The attorney asks if he may properly accept the appointment in federal court.
A majority of the Committee is of the opinion that the attorney may ethically accept the appointment unless doing so would be illegal under Section 27.51(3), Florida Statutes.
Section 27.51(3) states that an assistant public defender "shall not otherwise engage in the practice of criminal law." We note that the Attorney General has ruled that an assistant public defender may not be in partnership with another lawyer who is engaged in the private practice of criminal law. Op. Atty. Gen. 069-108, Nov. 13, 1969.
Whether that statute refers to a criminal law practice in state courts only or whether a federal court appointment to represent an indigent defendant in a criminal matter amounts to the private practice of law within the meaning of the Attorney General's opinion are legal questions beyond the jurisdiction of this Committee.
Turning to the CPR, we do not believe that one attorney representing an indigent in a criminal matter in federal court while his associate represents other indigents in other criminal matters in state court as assistant public defender creates a conflict of interest under DR 5-105. But for the statute, we know of no ethical reason the attorney who is the assistant public defender could not represent the indigent defendant in federal court.
One of the purposes of Section 27.51(3) may have been to prevent an assistant public defender from using his position to develop a separate concurrent private criminal law practice. We do not find any likelihood of that here where the attorney has been appointed by the federal court to represent an indigent.
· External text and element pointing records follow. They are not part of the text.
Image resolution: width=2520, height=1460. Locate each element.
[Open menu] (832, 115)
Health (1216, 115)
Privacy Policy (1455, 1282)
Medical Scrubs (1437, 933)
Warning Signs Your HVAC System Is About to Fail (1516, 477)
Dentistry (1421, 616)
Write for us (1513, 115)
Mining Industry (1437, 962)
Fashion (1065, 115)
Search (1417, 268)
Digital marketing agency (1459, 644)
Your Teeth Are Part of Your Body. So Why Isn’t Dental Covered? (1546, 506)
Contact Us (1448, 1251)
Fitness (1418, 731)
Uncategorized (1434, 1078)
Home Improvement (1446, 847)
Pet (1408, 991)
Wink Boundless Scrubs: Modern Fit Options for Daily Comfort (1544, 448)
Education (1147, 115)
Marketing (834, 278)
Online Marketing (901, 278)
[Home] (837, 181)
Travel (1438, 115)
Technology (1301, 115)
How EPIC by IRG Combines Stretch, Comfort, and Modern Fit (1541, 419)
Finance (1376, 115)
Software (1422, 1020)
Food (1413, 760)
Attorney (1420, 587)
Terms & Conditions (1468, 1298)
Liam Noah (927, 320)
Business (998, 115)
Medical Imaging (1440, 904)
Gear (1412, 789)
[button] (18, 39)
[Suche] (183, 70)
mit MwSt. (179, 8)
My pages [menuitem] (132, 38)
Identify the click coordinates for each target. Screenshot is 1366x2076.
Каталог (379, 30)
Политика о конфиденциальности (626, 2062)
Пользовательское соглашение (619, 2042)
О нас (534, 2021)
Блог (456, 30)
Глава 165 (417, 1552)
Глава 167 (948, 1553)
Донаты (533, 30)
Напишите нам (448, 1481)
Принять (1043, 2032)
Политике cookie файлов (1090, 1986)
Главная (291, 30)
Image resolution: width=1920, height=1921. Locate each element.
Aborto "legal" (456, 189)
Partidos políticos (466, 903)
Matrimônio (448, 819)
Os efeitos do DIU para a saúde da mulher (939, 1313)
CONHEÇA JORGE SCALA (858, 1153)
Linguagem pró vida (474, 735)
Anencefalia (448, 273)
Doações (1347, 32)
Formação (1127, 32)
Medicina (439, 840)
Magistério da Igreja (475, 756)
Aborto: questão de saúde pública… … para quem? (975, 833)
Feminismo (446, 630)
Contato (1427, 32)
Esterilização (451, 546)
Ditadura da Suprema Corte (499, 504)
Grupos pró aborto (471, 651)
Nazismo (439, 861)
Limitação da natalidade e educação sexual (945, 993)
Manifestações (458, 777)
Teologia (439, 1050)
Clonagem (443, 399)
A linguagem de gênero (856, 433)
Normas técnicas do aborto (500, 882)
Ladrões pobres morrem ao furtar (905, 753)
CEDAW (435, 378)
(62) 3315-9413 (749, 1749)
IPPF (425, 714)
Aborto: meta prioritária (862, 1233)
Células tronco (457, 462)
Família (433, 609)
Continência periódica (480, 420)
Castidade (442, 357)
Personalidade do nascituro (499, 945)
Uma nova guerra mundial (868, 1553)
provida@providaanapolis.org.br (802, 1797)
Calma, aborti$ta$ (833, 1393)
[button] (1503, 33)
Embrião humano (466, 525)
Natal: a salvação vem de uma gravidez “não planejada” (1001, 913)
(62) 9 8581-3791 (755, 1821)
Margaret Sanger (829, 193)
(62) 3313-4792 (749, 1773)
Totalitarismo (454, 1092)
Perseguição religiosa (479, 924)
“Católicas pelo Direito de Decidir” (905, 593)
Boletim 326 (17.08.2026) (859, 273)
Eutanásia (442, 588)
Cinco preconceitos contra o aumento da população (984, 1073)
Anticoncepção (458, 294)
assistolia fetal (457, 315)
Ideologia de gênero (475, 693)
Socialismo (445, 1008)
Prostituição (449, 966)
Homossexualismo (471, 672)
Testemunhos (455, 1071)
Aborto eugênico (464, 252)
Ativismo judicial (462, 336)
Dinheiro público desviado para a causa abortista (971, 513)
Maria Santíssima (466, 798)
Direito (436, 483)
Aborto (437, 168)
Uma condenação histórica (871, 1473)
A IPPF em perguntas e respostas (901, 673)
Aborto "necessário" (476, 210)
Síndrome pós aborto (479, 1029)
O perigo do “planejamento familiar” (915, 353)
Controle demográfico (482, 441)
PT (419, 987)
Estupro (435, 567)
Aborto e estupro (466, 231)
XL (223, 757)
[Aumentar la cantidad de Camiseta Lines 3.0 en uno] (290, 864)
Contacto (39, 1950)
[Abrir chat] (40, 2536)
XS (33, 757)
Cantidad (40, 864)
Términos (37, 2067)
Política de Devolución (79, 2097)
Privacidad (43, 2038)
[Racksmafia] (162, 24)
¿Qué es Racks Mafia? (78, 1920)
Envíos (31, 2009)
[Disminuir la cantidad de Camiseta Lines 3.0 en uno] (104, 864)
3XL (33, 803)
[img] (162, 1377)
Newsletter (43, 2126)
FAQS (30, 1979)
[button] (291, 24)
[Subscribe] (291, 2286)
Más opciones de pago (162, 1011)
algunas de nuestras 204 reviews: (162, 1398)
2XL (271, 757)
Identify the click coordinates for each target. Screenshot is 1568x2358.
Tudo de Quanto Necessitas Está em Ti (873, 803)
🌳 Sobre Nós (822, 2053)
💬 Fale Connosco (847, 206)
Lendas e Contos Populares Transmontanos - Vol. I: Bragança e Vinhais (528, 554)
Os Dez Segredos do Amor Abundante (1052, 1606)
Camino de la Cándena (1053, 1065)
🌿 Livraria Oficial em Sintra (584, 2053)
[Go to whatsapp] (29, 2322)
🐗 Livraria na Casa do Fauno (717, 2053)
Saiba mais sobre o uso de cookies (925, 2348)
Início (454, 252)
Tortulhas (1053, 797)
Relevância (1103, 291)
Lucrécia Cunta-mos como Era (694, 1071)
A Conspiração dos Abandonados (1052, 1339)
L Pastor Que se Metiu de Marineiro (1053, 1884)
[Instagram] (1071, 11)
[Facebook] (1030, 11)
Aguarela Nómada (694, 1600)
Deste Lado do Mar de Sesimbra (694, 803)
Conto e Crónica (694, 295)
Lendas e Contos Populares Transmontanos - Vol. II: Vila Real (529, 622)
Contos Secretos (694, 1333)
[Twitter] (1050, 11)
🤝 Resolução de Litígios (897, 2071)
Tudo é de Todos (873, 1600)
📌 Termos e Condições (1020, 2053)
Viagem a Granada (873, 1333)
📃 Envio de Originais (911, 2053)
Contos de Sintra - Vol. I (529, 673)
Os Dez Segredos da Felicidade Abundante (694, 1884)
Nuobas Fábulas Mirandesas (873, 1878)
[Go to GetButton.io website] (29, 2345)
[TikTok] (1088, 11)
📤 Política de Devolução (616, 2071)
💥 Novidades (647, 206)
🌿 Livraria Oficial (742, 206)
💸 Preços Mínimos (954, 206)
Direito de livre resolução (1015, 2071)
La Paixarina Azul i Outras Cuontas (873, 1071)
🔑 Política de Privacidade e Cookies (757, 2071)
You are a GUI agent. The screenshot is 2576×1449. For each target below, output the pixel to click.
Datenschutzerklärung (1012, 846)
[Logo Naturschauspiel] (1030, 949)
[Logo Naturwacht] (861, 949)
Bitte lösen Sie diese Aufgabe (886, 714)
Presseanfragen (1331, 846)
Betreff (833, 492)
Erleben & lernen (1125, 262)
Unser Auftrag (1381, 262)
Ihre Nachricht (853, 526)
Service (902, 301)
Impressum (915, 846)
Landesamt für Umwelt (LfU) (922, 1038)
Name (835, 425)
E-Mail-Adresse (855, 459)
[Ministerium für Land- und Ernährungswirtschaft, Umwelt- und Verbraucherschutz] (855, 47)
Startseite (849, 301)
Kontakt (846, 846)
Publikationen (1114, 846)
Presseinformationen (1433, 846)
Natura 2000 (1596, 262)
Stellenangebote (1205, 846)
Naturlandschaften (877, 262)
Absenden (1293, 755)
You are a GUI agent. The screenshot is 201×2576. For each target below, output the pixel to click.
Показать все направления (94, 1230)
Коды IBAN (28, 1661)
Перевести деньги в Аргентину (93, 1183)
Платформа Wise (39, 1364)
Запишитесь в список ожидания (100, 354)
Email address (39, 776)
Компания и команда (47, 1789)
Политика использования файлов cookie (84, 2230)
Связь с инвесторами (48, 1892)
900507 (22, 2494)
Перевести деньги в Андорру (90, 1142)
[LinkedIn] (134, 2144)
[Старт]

Nor do we find the potential for embarrassment that could occur if a defendant in a criminal case in state court first tried to retain one member of the law firm and, because of financial reasons, ended up represented by the Public Defender's Office and by the assistant public defender who was an associate in the law firm.
The attorney, before accepting the appointment in the federal court case, may want to advise the court, the United States Attorney, and the client of his legal association with the assistant public defender, but, statute aside, we do not believe the CPR prohibits accepting the appointment.